Grass Tetany - A metabolic disturbance characterized by hypomagnesemia. Most common in adult cows and ewes in heavy lactation on lush grass pasture. Clinical findings include acute convulsive episodes. In less severe cases, stiff, ill at ease, hypersensitive. Hypomagnesemia, hypocalcemia. Treat with IV calcium and magnesium. Prevent by supplementing magnesium during danger periods.

Griseofulvin – Fungistatic. Disrupts mitotic spindle, arrests metaphase. Only works on dermatophytes (ringworm). See Antifungal section.
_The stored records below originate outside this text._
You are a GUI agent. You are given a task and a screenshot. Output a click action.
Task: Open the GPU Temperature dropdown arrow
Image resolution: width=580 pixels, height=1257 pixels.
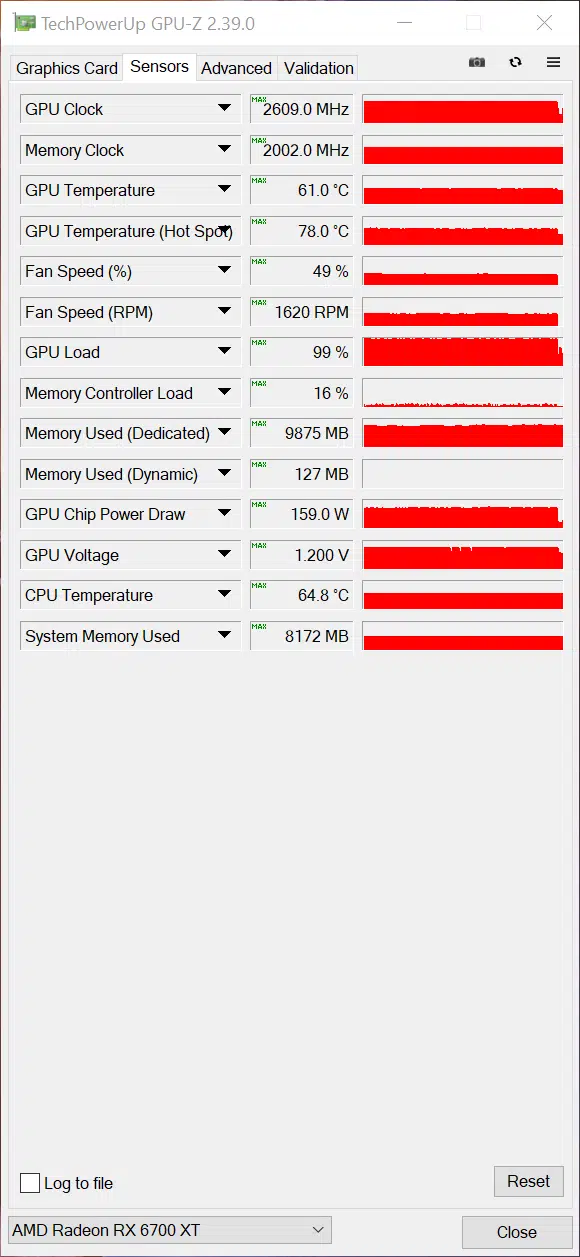click(x=224, y=190)
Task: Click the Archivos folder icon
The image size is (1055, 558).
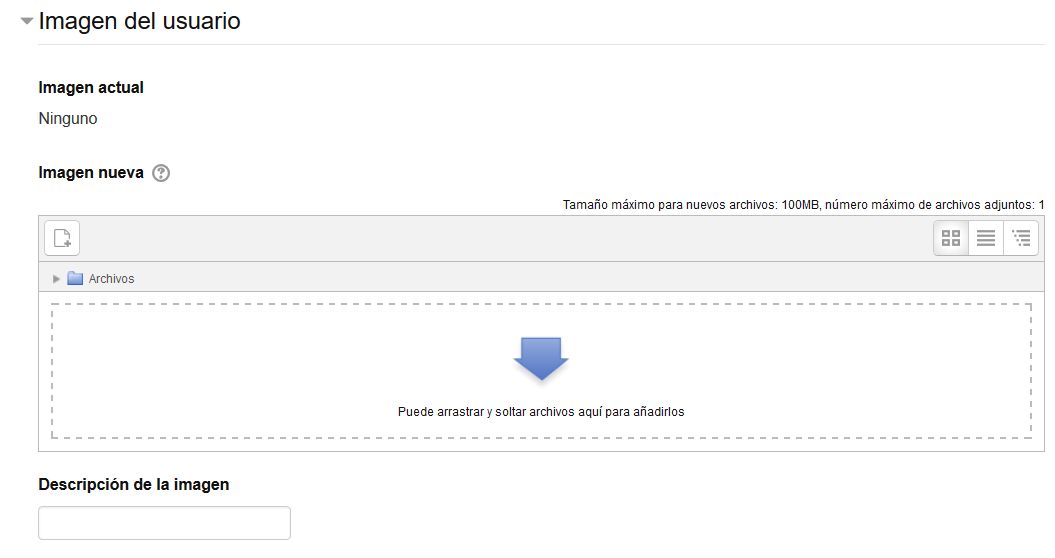Action: [75, 279]
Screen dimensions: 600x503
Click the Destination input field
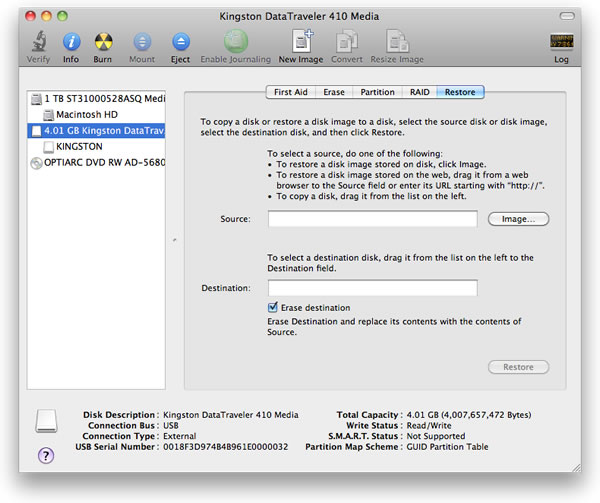point(372,288)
Guaifensin - Centrally-acting muscle relaxant. Induces muscle relaxation and restraint as an adjunct to anesthesia for short procedures.

Guinea Pigs –
• Nutrition – Water, PU (120ml/kg); reflux food in spout. Have absolute requirement for vita C, must provide in diet. Cabbage, green peppers. If not, get scurvy, hemorrhage into joints, etc.
• Repro – Gestation 68d. Litters 1-13, 2-4 avg, precocious young (fully haired, eyes open). If not bred by 8 mos, pelvic symphisis fuses resulting in dystocia. Ovarian cysts common, OHE.
• Infectious Diz – Strangles, Staph abscess under jaw. Bordetella bronchiseptica, resp diz w/ hx of contact w/ rabbit.

Gutteral Pouch Empyema - Pus in the guttural pouch. Inspisated pus = chondroids. Usually culture S. zooepidemicus. Develops 2 to upper respiratory infection in horses, can also develop 2 to congenital tympany. Affects horses of any age. See chondroids on rads. Endoscopy. Nonsx if no chondroids, place indwelling cath, flush, lavage. Surg via viborg’s triangle, get chondroids out, leave drainage.

Gutteral Pouch Mycosis - Caused by a fungal infection of the gutteral pouch, usually Aspergillus. Unilateral epistaxis due to fungal erosion of the internal or external carotid. Hemorrhage may be fatal. Treat as an emergency, is life threatening. Clinical signs 2 to damage to cranial nerves and arteries within gutteral pouch mucosa. Dysphagia, Horner's syndrome, laryngeal hemiplegia, dorsal displacement of the soft palate. Endoscopy, check both pouches. Treatment is surgical, hyovertebrotomy. Occlude blood blow on both sides of lesion so no retrograde flow using balloon-tipped catheter. Ddx – ethmoid hematoma.

Gutteral Pouch Tympany - Distention of the guttural pouch with air in young horses (days to 1 y.o). Nonpainful swelling, may cause dyspnea, dysphagia, aspiration. Rads or needle decompression to dx. Sx – viborg’s triangle, excise medial lamina of eustachian tube, fenestrate median septum between pouches. Good px if no aspiration.